Braveheart e la ripetizione
Ingannando il tempo, durante un ritardo di quasi tre ore sul treno per Colonia, il collega giovane mi fa: “Se dovessi scegliere una cosa soltanto per raccontare a tuo figlio il tempo in cui sei stato ragazzo, cosa sceglieresti?” È una domanda da stronzo, glielo faccio notare, dato che ho trentacinque anni e non ottanta. Ma dagli torto: trentacinque anni fa cadeva la Cortina di Ferro. Dunque mi spremo, anche se mi girano le palle, per la domanda e per il ritardo - in egual misura.
Cerco di pensare a una cosa che definisca in particolare la mia generazione e non quella che mi ha preceduto; escludo dunque le schede del telefono pubblico, ad esempio, ma anche stronzate dei primi anni 2000 come il Tamagotchi (glieli risparmio, a mio figlio, il Tamagotchi e il Festivalbar).
Gli confermo di essere davvero più vecchio di quello che in realtà sono, prendendomi un tempo infinito per riflettere, tormentandomi la fronte e spremendo gli occhi.
Quando sono stato felice, io, da ragazzo? Cosa mi rendeva contento?
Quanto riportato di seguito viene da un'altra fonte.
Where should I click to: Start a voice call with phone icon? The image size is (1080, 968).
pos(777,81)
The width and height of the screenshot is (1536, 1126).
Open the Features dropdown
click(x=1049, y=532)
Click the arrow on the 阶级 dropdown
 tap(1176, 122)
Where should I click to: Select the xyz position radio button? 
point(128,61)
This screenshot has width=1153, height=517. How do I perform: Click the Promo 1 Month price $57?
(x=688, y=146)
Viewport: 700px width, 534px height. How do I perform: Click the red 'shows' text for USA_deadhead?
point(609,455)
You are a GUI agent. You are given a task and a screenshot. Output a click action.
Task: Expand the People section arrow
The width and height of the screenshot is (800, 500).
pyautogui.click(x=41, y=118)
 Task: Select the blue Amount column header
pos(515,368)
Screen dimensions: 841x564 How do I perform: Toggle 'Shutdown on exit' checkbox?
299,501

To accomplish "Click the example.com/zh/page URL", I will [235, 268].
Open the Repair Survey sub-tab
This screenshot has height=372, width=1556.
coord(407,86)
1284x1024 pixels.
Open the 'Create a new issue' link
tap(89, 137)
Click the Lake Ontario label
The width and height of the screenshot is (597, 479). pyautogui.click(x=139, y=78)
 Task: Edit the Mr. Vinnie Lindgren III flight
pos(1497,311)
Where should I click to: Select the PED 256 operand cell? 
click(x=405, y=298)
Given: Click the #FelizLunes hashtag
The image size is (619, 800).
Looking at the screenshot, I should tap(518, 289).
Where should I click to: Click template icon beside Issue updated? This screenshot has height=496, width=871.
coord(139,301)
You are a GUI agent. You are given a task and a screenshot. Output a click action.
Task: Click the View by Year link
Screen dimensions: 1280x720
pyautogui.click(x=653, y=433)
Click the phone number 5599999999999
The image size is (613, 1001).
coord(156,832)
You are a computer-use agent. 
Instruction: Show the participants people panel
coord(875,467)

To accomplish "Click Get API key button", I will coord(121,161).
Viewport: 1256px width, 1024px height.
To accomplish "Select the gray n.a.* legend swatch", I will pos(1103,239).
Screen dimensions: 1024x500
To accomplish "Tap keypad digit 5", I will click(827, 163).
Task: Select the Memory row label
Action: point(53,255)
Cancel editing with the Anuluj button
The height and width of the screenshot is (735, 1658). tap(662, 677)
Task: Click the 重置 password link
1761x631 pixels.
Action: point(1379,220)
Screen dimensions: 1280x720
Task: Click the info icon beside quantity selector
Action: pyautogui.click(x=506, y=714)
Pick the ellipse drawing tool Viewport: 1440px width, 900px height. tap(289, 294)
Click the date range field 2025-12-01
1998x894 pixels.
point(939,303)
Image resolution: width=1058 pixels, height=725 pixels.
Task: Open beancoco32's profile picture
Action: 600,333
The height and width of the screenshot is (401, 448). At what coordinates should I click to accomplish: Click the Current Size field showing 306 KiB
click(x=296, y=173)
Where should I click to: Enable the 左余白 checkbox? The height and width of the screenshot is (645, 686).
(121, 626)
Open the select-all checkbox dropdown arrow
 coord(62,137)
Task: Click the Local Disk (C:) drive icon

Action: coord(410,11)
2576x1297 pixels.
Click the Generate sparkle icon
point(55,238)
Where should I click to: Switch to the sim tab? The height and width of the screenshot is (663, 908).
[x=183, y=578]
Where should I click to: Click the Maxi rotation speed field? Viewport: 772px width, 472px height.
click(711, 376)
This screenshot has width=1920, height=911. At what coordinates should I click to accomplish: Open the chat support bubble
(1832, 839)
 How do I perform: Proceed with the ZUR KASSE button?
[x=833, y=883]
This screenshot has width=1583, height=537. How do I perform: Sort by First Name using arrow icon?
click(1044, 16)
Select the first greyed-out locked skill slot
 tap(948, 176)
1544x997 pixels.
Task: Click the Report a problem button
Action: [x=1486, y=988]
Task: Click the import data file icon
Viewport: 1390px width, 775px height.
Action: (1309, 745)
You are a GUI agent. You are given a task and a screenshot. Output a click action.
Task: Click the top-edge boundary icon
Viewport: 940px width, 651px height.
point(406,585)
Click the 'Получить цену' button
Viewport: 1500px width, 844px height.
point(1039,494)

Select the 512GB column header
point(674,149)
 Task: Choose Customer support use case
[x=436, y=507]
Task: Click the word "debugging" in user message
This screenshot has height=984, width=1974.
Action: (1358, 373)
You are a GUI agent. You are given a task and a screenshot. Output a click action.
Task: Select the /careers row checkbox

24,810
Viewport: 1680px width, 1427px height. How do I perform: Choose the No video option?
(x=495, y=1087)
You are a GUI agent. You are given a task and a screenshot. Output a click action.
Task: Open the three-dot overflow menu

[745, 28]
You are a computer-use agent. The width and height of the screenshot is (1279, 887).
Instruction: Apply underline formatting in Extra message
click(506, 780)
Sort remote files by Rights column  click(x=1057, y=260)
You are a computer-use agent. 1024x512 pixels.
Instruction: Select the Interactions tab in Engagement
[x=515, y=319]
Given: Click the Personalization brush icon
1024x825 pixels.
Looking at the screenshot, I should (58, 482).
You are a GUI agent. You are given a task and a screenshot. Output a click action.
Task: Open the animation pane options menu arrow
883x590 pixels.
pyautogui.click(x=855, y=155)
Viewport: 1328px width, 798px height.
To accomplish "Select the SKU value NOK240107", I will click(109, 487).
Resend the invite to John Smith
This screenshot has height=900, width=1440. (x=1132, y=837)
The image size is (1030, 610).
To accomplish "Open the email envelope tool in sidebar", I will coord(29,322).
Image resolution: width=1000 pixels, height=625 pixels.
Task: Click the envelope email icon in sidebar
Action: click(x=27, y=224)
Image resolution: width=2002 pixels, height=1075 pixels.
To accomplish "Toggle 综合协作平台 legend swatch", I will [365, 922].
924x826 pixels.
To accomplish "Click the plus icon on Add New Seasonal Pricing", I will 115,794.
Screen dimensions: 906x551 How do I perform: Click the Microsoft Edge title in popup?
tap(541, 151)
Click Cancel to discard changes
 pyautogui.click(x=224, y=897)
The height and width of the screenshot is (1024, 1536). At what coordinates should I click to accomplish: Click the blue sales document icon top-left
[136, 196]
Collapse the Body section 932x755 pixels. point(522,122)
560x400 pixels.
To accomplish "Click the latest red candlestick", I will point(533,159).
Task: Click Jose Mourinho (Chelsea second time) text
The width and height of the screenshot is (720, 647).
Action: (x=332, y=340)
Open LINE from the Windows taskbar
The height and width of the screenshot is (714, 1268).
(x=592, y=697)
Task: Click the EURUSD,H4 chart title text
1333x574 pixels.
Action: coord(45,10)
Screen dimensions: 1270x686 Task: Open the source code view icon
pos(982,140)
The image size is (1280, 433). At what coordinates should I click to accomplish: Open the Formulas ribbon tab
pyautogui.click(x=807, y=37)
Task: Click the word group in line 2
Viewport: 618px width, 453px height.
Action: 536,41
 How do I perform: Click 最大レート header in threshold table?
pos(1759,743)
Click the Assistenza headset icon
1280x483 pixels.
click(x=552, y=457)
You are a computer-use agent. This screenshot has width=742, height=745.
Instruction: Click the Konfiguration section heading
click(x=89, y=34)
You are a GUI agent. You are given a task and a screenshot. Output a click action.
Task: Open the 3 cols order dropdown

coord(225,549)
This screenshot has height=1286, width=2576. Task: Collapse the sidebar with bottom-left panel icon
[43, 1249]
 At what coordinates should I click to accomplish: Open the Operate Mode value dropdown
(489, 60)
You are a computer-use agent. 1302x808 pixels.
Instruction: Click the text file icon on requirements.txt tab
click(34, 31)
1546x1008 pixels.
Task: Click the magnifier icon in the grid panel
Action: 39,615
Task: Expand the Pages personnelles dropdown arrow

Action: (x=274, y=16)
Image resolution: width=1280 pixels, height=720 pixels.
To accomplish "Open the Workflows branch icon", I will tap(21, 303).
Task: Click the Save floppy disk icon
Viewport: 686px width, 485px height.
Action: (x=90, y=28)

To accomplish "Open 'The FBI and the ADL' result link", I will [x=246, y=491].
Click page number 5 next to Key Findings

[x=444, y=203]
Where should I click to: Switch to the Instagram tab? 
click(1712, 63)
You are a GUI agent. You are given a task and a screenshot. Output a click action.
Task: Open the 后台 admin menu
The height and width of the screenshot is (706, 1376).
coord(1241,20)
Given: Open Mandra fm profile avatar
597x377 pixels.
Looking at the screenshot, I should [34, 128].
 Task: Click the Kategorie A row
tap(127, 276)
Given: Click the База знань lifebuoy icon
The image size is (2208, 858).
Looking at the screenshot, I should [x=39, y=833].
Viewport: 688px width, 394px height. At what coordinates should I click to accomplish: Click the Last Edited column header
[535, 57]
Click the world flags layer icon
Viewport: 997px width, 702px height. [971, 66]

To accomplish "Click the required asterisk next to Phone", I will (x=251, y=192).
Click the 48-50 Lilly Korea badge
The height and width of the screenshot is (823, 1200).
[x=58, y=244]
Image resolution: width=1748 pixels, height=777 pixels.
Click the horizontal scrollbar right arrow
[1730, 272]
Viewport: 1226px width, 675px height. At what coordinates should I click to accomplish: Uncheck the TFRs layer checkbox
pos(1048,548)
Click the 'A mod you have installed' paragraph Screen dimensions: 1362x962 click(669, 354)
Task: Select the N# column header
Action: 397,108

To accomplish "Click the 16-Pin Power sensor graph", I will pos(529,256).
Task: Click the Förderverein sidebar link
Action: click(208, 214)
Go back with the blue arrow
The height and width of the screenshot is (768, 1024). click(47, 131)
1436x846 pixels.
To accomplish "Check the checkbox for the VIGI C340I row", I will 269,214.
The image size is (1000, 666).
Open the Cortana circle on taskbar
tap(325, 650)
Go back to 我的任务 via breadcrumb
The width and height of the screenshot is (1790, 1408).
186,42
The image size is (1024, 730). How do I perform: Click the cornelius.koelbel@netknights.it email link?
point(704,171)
Era un luogo davvero scontato allora, per noi, quanto la scuola e casa, gelido d’estate e caldo in inverno, scientificamente progettato per trattenerti al suo interno ore infinite. E sebbene sia sparito da un giorno con l’altro, senza far rumore, come un’apparizione frutto soltanto della nostra fantasia, Blockbuster ha rappresentato uno spazio meraviglioso che oggi, a descriverlo, sembra preistoria.
“Blockbuster,” gli dico. Per fortuna sa di cosa parlo. “Perché proprio Blockbuster?” Ma che ne so, collega giovane, che ne so. “Perché Braveheart lo riguardi venti volte in un anno, se c’è soltanto Blockbuster. Se hai Netflix e Amazon Prime, no.” E io davvero penso che sia stato fondamentale per me riguardare centinaia di volte lo stesso film con Mel Gibson. Non lo so perché, ma è così. Quel mondo finito, questo offriva: ripetizione. Ora tutto deve essere sempre nuovo: non si viaggia mai nello stesso posto che si ha visitato, per quanto possa esserci piaciuto. Ed é un peccato. Con Blockbuster se ne è andata la nostra ultima possibilità di ripeterci. All’infinito. Di esaurire ciò che sembra conosciuto, ma poi non lo è mai davvero.